* Brief
Below this line is the material. Write out only its lines from the one containing "Click the empty area of the account list" through the one containing "Task: Select the Default breadcrumb item", both kept, exactly.

Data extracts: Begin

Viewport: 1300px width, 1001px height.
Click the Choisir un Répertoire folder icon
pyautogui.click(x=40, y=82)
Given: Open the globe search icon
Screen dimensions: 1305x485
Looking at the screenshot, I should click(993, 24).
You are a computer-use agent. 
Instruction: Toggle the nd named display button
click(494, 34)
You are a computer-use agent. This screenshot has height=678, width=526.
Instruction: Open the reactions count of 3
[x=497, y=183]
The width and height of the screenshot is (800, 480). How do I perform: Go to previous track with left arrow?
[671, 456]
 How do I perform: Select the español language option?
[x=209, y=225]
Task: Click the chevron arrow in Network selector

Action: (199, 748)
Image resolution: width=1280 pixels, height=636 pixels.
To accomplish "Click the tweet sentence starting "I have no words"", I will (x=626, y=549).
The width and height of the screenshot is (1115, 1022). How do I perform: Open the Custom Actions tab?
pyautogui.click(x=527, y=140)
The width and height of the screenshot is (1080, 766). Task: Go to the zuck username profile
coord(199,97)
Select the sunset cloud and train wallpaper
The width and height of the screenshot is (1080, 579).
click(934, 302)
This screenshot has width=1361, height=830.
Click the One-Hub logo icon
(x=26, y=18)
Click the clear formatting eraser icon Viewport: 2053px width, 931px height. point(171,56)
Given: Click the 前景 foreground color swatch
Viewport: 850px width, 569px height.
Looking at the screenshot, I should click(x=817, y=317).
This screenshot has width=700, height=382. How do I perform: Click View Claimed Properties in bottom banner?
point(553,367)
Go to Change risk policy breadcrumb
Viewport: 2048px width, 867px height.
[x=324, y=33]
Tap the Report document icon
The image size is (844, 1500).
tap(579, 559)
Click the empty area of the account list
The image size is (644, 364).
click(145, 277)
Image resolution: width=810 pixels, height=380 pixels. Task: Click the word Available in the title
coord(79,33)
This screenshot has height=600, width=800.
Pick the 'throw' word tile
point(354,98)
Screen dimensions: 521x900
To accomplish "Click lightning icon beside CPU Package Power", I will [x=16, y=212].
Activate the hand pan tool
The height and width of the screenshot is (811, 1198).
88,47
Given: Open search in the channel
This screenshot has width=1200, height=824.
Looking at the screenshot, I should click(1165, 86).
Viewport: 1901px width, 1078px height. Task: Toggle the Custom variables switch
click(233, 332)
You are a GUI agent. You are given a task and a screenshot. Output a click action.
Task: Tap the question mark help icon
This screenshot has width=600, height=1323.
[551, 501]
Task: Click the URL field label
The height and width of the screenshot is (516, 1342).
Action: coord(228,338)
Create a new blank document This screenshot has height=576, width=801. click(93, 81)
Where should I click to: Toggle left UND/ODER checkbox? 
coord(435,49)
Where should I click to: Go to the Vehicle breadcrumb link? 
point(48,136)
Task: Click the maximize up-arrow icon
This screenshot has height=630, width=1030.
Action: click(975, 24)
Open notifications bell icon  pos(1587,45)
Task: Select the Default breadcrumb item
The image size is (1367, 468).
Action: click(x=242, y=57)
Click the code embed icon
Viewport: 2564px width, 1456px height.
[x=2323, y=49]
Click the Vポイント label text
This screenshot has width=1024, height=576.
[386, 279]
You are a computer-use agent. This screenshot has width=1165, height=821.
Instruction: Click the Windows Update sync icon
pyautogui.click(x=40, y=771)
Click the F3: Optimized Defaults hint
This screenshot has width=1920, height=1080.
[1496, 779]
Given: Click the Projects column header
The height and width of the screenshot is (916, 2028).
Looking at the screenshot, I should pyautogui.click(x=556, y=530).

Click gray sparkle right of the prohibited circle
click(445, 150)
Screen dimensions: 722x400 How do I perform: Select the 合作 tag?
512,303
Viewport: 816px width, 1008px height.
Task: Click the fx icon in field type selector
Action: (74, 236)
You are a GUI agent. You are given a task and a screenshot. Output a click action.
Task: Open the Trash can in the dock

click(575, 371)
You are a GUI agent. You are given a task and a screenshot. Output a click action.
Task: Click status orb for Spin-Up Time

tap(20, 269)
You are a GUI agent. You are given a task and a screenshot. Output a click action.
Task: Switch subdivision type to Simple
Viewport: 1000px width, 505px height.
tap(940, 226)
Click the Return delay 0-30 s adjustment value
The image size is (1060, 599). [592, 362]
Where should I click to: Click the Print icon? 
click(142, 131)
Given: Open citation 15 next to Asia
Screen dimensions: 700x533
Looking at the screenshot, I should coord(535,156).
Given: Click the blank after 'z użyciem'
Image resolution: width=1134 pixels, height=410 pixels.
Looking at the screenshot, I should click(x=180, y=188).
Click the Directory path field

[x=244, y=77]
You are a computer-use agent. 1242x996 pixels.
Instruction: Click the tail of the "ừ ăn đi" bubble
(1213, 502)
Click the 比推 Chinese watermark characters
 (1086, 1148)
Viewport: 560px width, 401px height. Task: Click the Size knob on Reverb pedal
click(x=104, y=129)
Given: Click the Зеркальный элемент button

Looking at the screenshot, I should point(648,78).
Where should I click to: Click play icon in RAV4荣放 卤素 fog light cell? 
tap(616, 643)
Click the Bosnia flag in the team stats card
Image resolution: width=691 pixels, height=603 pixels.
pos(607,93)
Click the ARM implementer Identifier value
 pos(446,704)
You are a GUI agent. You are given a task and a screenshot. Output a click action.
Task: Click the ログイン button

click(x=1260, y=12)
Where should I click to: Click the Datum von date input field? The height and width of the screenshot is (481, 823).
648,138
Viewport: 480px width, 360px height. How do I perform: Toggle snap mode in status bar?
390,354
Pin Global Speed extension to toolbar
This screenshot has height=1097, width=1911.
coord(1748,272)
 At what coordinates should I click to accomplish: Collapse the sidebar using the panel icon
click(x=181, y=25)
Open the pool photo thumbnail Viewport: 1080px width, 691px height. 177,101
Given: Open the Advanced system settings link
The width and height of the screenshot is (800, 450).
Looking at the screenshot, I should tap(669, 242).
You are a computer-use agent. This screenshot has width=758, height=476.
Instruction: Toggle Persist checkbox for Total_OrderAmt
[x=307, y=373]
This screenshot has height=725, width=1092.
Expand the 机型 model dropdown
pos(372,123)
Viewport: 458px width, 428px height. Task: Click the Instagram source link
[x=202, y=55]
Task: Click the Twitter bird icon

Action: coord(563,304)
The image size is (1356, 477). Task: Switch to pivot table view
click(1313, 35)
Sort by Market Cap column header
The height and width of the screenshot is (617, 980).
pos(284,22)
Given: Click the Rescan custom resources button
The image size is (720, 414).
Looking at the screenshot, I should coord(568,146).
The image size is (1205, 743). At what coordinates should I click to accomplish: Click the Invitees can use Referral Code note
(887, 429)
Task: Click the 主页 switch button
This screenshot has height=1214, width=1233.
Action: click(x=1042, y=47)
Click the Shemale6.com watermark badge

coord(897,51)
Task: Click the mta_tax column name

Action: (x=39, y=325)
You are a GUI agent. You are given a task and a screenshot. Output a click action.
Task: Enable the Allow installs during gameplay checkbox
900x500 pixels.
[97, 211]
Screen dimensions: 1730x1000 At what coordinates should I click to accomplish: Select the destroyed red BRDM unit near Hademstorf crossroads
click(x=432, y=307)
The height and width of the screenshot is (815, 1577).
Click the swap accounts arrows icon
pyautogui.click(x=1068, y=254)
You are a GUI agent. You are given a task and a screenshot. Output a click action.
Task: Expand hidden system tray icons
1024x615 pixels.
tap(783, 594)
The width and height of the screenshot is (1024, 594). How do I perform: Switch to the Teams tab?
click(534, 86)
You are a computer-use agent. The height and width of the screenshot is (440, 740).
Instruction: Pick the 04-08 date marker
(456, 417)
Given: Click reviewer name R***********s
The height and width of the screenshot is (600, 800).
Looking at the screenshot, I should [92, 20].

Data extracts: End

* Worked solution
Click the empty area of the account list
The image size is (644, 364).
click(145, 277)
Image resolution: width=810 pixels, height=380 pixels. Task: Click the word Available in the title
coord(79,33)
This screenshot has height=600, width=800.
Pick the 'throw' word tile
point(354,98)
Screen dimensions: 521x900
To accomplish "Click lightning icon beside CPU Package Power", I will [x=16, y=212].
Activate the hand pan tool
The height and width of the screenshot is (811, 1198).
88,47
Given: Open search in the channel
This screenshot has width=1200, height=824.
Looking at the screenshot, I should click(1165, 86).
Viewport: 1901px width, 1078px height. Task: Toggle the Custom variables switch
click(233, 332)
You are a GUI agent. You are given a task and a screenshot. Output a click action.
Task: Tap the question mark help icon
This screenshot has width=600, height=1323.
[551, 501]
Task: Click the URL field label
The height and width of the screenshot is (516, 1342).
Action: coord(228,338)
Create a new blank document This screenshot has height=576, width=801. click(93, 81)
Where should I click to: Toggle left UND/ODER checkbox? 
coord(435,49)
Where should I click to: Go to the Vehicle breadcrumb link? 
point(48,136)
Task: Click the maximize up-arrow icon
This screenshot has height=630, width=1030.
Action: click(975, 24)
Open notifications bell icon  pos(1587,45)
Task: Select the Default breadcrumb item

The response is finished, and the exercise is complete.